OBJECTIVE: The aim of our study was to investigate the influence of respiratory syncytial virus (RSV) infection on the expression of ovalbumin (OVA)-induced allergy in BALB/c mice.
METHODS: We determined OVA-specific IgE in serum, cytokine profiles and histopathological lesions in lungs of OVA-allergic mice after RSV infection.
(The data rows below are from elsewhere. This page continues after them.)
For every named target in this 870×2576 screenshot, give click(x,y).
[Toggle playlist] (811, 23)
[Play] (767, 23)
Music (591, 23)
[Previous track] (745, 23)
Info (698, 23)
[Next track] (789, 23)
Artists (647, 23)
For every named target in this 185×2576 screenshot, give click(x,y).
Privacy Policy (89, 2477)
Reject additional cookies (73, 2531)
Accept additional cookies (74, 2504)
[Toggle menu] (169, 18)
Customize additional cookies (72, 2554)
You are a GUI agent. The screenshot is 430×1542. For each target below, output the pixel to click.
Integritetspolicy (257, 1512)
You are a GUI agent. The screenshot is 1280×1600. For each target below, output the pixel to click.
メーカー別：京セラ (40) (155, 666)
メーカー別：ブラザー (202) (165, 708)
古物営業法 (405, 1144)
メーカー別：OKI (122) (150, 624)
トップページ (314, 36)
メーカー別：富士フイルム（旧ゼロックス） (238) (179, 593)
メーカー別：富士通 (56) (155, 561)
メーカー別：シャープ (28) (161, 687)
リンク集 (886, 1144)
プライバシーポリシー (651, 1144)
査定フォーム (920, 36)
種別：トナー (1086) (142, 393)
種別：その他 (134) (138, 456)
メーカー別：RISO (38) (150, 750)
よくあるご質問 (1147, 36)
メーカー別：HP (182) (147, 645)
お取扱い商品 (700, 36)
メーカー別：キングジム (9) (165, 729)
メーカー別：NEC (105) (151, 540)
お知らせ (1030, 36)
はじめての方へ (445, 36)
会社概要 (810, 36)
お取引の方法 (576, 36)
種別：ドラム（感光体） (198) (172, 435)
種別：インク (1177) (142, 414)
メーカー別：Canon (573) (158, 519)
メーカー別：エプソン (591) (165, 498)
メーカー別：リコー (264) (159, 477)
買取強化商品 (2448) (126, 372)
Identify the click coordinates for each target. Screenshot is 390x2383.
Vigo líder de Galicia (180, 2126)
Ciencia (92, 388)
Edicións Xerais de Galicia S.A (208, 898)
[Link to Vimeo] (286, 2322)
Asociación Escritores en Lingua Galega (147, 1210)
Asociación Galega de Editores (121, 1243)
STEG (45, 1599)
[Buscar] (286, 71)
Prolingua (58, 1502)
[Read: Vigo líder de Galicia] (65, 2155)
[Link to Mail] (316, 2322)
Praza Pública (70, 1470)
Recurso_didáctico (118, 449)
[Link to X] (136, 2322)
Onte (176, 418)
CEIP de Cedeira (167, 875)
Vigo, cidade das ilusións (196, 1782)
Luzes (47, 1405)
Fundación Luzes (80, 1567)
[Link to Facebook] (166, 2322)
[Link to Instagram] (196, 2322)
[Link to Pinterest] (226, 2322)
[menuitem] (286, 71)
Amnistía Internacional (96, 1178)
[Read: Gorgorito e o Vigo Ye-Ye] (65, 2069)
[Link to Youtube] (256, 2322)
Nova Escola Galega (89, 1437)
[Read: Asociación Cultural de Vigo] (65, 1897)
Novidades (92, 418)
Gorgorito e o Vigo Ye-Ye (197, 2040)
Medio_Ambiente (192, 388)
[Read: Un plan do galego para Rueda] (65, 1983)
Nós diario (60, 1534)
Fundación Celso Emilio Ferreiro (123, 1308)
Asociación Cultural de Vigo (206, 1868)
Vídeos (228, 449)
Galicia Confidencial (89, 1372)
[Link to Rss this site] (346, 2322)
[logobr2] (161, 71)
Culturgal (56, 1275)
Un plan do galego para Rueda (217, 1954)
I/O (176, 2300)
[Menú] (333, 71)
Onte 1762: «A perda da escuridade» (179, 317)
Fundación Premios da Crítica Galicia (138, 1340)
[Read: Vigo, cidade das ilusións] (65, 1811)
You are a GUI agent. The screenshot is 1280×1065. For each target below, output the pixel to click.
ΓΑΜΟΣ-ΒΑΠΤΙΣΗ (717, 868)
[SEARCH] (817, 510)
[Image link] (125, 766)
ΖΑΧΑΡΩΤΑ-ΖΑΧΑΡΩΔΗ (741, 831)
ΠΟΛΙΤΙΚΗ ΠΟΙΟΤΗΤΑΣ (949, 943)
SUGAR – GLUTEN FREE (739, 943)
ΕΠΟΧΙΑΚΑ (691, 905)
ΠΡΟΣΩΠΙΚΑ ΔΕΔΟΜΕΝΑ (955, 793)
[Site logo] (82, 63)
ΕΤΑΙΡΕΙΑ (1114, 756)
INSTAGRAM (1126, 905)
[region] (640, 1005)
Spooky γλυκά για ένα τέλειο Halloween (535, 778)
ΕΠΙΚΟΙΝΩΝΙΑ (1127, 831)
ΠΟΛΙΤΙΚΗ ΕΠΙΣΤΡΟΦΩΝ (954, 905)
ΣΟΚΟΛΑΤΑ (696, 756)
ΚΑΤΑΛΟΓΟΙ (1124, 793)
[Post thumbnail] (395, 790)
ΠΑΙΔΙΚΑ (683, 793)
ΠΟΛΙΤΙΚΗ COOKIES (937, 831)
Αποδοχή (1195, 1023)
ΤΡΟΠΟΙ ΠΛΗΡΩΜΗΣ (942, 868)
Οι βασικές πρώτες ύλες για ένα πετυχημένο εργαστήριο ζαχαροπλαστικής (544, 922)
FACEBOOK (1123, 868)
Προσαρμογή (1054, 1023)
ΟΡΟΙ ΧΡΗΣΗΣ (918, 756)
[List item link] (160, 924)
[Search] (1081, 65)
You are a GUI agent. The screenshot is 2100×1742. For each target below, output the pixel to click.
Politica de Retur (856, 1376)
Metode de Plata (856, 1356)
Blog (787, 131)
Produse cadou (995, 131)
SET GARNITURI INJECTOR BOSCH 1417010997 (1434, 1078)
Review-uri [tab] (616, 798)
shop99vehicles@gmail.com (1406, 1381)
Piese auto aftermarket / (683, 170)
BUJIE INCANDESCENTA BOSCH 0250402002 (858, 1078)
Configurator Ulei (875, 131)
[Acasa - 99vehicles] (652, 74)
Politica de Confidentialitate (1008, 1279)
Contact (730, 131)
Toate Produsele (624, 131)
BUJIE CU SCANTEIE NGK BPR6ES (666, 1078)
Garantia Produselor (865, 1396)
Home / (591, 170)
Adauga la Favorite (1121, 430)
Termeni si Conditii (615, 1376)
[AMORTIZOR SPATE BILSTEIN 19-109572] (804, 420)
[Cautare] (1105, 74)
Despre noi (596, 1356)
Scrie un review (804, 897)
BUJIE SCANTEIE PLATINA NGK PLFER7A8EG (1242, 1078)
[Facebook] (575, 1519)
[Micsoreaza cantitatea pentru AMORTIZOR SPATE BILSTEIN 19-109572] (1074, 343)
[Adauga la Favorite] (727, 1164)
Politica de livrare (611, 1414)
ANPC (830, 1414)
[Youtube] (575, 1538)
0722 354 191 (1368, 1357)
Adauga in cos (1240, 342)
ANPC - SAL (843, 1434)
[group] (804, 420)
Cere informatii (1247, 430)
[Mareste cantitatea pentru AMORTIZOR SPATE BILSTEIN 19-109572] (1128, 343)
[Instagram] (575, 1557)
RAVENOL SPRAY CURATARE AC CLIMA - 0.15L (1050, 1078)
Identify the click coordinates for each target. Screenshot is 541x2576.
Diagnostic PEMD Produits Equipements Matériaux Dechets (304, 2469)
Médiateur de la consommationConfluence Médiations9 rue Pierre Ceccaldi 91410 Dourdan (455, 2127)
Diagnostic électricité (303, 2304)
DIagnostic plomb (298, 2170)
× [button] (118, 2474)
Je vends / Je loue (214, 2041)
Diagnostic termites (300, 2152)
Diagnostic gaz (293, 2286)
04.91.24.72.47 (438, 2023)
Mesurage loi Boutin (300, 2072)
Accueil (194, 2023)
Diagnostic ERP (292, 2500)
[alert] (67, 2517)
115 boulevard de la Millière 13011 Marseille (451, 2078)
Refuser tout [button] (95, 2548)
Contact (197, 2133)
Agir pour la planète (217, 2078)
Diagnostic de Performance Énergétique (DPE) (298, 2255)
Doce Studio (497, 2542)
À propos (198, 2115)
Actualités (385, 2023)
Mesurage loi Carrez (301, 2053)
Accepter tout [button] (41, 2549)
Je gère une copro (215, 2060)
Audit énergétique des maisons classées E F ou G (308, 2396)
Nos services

RESULTS: OVA sensitization and challenge induced OVA-specific IgE in serum, Th2 cytokine mRNA expression, and mononuclear and eosinophilic inflammation in the lungs. RSV inoculation during the challenge period enhanced OVA-induced IL-4 and IL-5 mRNA expression in lung tissue. RSV further enhanced the OVA-induced hypertrophy of mucous cells and eosinophilic infiltration in lung tissue. Surprisingly, RSV infection decreased Th2 cytokine secretion and eosinophilic influx in bronchoalveolar lavage of OVA-allergic mice. Because inactivated RSV did not influence these responses, replication of RSV appeared essential for the modification of OVA-induced Th2 cytokine expression. RSV did not change OVA-specific IgE levels in serum. Furthermore, the RSV-induced IL-12 mRNA expression in lung tissue of OVA-allergic mice was diminished, but IFN-gamma mRNA expression was not affected.
CONCLUSION: RSV infection enhanced particular OVA-induced Th2 cytokine mRNA responses and pulmonary lesions in allergic mice and thus aggravated allergic respiratory disease.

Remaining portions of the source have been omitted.